Je fus surprise lorsqu’il s’arrêta une nouvelle fois. Je fronçai les sourcils en levant la tête dans sa direction. « Tu sais, je ne veux pas te forcer à quoi que ce soit. » commença-t-il avant de s’agenouiller à ma hauteur. Quelque part, j’étais partagée quant à cette habitude qu’il prenait. Je ne cessais de me répéter que cela n’était qu’un moyen de plus pour que l’on me remarque. Pour que l’on me voie. D’un autre, j’appréciais. J’appréciais qu’il refuse de me prendre de haut comme le reste du monde pouvait le faire. « Je parle de ta réaction de tout à l’heure. Je ne veux pas te mettre mal à l’aise. J’ai tendance à oublier que danser n’est pas une partie de plaisir pour tout le monde.
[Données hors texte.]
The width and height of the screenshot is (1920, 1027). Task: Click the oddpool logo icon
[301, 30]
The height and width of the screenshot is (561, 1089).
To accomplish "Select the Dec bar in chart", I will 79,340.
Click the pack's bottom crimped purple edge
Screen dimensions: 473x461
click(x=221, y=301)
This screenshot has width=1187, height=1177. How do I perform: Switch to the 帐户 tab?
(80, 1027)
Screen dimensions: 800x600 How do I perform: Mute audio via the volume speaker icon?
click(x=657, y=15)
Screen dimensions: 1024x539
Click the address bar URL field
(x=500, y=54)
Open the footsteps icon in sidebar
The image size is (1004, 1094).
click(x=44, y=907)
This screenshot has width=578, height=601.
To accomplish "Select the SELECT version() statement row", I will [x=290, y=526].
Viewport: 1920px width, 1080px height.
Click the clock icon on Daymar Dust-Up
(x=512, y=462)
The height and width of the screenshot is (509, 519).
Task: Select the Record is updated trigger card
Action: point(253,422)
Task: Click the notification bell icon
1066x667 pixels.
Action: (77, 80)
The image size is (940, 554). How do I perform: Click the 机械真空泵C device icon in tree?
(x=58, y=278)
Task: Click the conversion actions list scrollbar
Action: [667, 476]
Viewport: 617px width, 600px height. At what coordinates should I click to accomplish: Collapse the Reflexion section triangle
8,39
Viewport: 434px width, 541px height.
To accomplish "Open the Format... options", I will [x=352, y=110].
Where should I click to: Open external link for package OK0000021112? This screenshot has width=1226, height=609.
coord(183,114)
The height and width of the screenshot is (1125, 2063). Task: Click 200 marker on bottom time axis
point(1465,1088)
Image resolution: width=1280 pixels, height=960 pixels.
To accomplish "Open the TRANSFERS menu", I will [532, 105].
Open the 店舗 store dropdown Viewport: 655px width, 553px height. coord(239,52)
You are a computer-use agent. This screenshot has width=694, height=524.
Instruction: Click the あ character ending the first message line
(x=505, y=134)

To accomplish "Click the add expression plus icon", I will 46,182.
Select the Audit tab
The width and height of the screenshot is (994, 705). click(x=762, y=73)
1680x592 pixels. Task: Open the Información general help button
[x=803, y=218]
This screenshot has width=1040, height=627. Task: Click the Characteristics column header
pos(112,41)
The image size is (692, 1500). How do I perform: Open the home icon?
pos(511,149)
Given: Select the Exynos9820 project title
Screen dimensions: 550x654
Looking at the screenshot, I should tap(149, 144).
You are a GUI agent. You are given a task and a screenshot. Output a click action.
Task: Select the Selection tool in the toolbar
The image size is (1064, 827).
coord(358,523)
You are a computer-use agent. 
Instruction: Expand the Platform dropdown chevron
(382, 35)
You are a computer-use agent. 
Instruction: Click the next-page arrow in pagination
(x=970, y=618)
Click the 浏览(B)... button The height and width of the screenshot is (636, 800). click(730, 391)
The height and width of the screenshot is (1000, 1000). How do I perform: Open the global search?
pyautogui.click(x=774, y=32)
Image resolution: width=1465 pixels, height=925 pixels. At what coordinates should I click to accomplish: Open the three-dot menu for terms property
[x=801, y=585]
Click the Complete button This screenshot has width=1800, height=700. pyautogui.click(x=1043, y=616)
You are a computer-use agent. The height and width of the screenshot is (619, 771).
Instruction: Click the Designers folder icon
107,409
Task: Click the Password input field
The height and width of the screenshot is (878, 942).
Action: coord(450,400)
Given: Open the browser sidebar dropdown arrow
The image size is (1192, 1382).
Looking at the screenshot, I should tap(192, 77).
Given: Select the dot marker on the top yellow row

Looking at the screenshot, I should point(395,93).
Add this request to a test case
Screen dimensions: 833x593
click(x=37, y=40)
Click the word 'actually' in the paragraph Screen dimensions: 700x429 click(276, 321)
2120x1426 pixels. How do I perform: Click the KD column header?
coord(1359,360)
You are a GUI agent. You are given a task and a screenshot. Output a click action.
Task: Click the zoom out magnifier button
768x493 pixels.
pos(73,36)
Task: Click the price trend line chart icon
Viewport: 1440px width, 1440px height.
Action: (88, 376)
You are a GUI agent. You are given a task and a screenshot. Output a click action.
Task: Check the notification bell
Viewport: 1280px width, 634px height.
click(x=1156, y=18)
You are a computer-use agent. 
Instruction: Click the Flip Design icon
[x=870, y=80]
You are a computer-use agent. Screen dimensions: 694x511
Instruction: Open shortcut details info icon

Je peux simplement te déposer chez toi, si tu préfères. » poursuivit-il. Je l’observai en me mordillant l’intérieur de la joue. Je ne savais pas quoi lui dire. Pas quoi lui répondre. « Rappelle-moi de ne jamais tenter une carrière dans le kidnapping. Je serais pitoyable. » Je me mis à rire. Ses yeux rencontrèrent mon regard et je fus incapable de détourner les yeux. Il y avait une lueur dans son regard. Une lueur qui hurlait à la vie. Une lueur presque hargneuse qui s’accrochait à tout ce qu’il pouvait bien avoir. Je ne parvenais pas à cesser de l’admirer. Je demeurai persuadée qu’il était capable d’affronter le monde entier sans départir de son courage. « Compte sur moi pour te le rappeler jusqu’à la fin de tes jours. » lui répondis-je sur le ton de la confidence. Il n’était pas fait pour cela, mais au fond, j’étais contente qu’il ait tenté de mettre en œuvre le pire kidnapping de l’humanité. Il me changeait les idées. Il était comme un rayon de soleil dans l’obscurité de mon existence triste et nostalgique. « Non, non. Tu ne me mets pas mal à l’aise. Je suis tout le temps mal à l’aise, à vrai dire. » poursuivis-je en haussant les épaules. « Je veux le faire. Vraiment. Même si après je serais contrainte de te tuer parce que tu risques de raconter à tout le monde que tu as vu une fille en fauteuil danser… » J’esquissai un sourire. Mon cœur se serrait encore dans ma poitrine, par peur, par anxiété. Mais je me demandais. Je me demandais si cela n’était pas plus facile avec le temps. Si toutes ces sensations finiraient par m’abandonner lorsque je comprendrais que Lior était réellement différent.
Parce qu’il l’était. Il ne m’observait pas comme une poupée brisée, non. Il m’observait comme si je pouvais être réparée.
Et je voulais y croire. Je voulais croire que je pouvais être réparée.